- [INPUT FOR THIS TASK]:
= = = = =

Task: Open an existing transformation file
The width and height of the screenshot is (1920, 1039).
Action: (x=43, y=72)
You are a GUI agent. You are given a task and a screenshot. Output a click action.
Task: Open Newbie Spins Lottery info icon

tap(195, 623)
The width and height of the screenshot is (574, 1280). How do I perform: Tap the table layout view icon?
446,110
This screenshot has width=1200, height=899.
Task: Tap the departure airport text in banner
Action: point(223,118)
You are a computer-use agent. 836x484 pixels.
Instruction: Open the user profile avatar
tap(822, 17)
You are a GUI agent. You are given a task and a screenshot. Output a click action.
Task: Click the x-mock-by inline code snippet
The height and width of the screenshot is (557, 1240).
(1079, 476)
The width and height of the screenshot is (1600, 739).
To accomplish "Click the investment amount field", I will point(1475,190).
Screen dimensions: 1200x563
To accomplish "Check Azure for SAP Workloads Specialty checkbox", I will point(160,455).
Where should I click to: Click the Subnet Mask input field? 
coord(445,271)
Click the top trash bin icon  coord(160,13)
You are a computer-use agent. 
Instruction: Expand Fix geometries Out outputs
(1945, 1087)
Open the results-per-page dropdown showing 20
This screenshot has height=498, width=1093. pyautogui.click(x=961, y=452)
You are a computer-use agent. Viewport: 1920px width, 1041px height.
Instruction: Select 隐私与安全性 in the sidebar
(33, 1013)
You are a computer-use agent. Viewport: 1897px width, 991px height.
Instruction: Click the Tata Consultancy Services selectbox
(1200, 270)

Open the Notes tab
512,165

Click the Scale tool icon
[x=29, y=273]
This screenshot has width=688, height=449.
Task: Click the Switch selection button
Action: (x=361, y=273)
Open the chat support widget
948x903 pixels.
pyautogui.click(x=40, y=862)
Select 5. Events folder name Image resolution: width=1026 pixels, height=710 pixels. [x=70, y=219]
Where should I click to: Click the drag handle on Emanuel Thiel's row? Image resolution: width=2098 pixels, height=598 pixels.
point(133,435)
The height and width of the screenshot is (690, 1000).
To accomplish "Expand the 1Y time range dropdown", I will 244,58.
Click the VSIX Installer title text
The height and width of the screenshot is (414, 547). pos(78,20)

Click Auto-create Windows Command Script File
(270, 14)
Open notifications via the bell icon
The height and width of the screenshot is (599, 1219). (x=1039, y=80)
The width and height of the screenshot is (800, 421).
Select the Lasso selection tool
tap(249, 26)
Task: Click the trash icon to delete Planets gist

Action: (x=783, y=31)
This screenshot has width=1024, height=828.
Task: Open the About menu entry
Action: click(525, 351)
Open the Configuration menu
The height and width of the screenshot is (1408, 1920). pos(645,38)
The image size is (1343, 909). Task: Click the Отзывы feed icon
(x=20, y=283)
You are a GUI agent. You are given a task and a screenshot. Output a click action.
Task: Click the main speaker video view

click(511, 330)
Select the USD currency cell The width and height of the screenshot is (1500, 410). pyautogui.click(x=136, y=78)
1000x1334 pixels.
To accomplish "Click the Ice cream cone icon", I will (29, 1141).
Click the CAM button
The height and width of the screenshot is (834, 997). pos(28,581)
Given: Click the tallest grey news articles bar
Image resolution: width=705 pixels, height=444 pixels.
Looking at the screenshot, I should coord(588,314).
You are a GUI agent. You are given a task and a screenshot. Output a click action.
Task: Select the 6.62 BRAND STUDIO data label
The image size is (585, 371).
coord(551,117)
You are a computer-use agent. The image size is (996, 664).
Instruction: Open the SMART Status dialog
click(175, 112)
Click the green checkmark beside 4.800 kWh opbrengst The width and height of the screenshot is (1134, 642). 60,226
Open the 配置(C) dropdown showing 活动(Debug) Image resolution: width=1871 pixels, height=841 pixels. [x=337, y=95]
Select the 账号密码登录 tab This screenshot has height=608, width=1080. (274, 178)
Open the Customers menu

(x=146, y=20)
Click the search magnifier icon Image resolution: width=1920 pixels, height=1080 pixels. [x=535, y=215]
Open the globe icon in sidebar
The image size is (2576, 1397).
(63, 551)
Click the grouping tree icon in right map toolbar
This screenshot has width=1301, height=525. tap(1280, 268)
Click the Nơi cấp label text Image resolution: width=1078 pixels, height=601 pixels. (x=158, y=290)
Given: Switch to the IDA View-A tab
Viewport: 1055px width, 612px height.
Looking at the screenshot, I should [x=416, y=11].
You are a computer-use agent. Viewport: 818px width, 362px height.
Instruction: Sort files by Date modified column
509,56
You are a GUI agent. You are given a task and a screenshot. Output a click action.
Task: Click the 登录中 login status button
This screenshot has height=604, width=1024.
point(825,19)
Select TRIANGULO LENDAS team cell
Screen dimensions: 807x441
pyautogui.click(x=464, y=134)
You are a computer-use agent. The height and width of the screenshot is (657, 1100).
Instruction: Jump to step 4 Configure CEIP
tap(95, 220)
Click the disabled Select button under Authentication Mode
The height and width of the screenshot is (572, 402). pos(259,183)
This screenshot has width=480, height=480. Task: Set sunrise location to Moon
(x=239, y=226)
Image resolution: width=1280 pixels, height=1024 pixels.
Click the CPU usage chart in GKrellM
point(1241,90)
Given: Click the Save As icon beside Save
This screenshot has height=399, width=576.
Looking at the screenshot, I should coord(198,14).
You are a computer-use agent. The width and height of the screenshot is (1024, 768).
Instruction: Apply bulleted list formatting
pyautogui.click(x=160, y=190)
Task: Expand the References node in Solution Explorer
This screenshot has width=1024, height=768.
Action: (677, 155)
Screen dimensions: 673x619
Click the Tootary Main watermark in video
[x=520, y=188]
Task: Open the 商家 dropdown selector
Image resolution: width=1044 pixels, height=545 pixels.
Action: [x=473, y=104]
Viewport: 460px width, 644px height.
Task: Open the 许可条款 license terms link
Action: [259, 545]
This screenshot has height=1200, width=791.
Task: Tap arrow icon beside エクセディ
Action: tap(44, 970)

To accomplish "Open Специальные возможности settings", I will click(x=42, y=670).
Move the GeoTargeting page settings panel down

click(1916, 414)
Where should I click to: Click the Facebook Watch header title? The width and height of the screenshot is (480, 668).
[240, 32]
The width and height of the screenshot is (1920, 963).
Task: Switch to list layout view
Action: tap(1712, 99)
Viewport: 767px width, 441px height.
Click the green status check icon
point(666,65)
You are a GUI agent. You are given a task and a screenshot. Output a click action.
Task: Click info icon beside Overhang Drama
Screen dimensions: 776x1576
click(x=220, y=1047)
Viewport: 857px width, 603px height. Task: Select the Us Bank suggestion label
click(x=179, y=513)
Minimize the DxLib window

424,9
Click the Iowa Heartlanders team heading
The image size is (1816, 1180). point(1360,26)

= = = = =

- [PROBLEM REQUIREMENTS]:
Echo everything from the line containing "Open the Configuration menu" down to the line containing "Looking at the screenshot, I should coord(588,314).", both of those lines included, and leave every other item out.

- [RESULT OF THE TASK]:
Open the Configuration menu
The height and width of the screenshot is (1408, 1920). pos(645,38)
The image size is (1343, 909). Task: Click the Отзывы feed icon
(x=20, y=283)
You are a GUI agent. You are given a task and a screenshot. Output a click action.
Task: Click the main speaker video view

click(511, 330)
Select the USD currency cell The width and height of the screenshot is (1500, 410). pyautogui.click(x=136, y=78)
1000x1334 pixels.
To accomplish "Click the Ice cream cone icon", I will (29, 1141).
Click the CAM button
The height and width of the screenshot is (834, 997). pos(28,581)
Given: Click the tallest grey news articles bar
Image resolution: width=705 pixels, height=444 pixels.
Looking at the screenshot, I should coord(588,314).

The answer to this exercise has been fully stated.